It is my 30th birthday. I am surrounded by people I love, eating food that is almost too good, feeling the particular anxiety of being with too many wonderful people at once, of not being able to talk to them all, of being so full of love.

I have my first crit. I spool rolls of receipt paper, handwritten with jumbled fragments of text messages from a time before death came to me and the people I love. Steven says, ‘You’ve made a threshold in the space,’ and a light goes on in my head.

Geraldine Quinn is telling us about how her dog saved her life, and the work has such tenderness and softness. She tentatively rollerskates around the audience, and she is proud and I am proud and we are all proud together. Later, Betty Grumble yips and dances and roars and the women in the audience are one creature, fired up and ready for revolution.

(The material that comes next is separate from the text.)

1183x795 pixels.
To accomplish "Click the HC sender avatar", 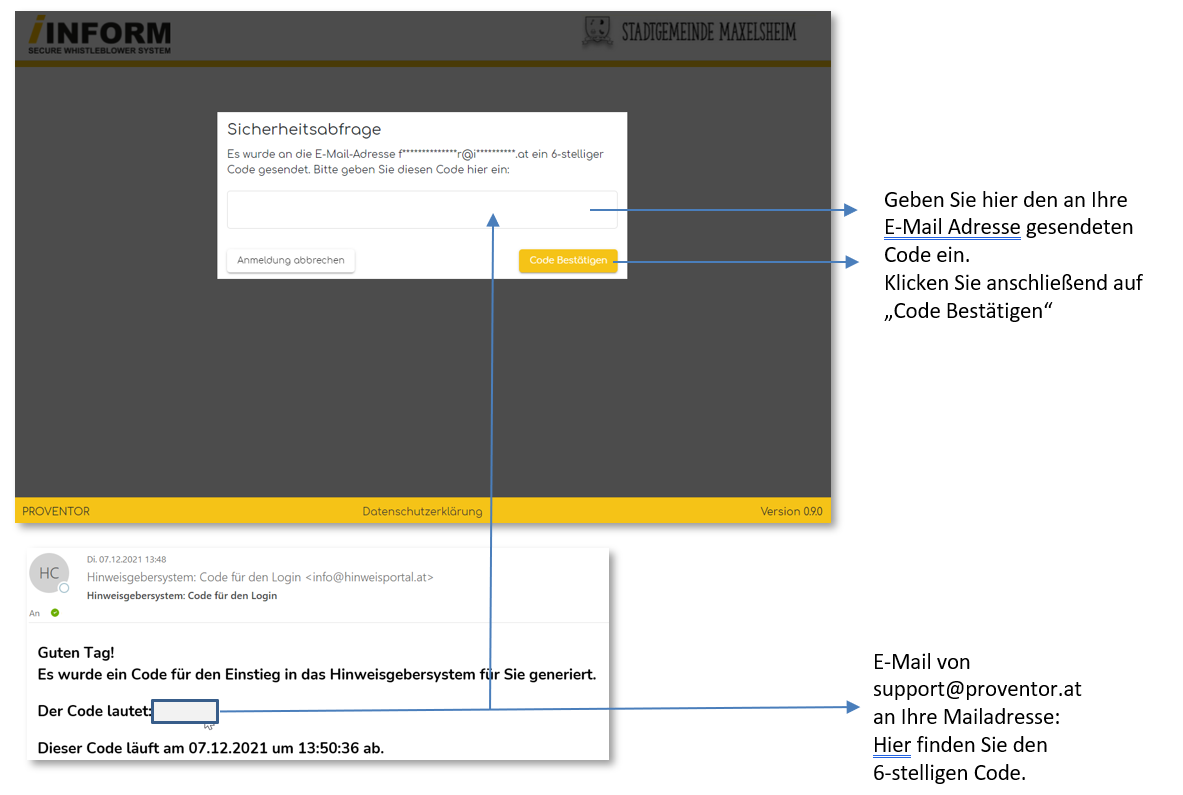I will coord(49,573).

I am sitting around a campfire at Lake Condah Mission, surrounded by artists, thinkers, makers. I say that having someone ask to collaborate with me, instead of asking if I could capture their own work, was deeply meaningful, deeply validating. Without realising it, I am crying. Two days later, Rajni is speaking, soft and grave and authoritative, and something in me cracks open and the tremulous husk of judgement in me falls away and kindness rushes in.

Rebecca and I are topless, black-skirted, tied to a tree with bright pink rope, breathing, watching the sun go down. Droning and drumming and whispering rustle across the lake bed. Suddenly, the clouds part and we are drowning in light.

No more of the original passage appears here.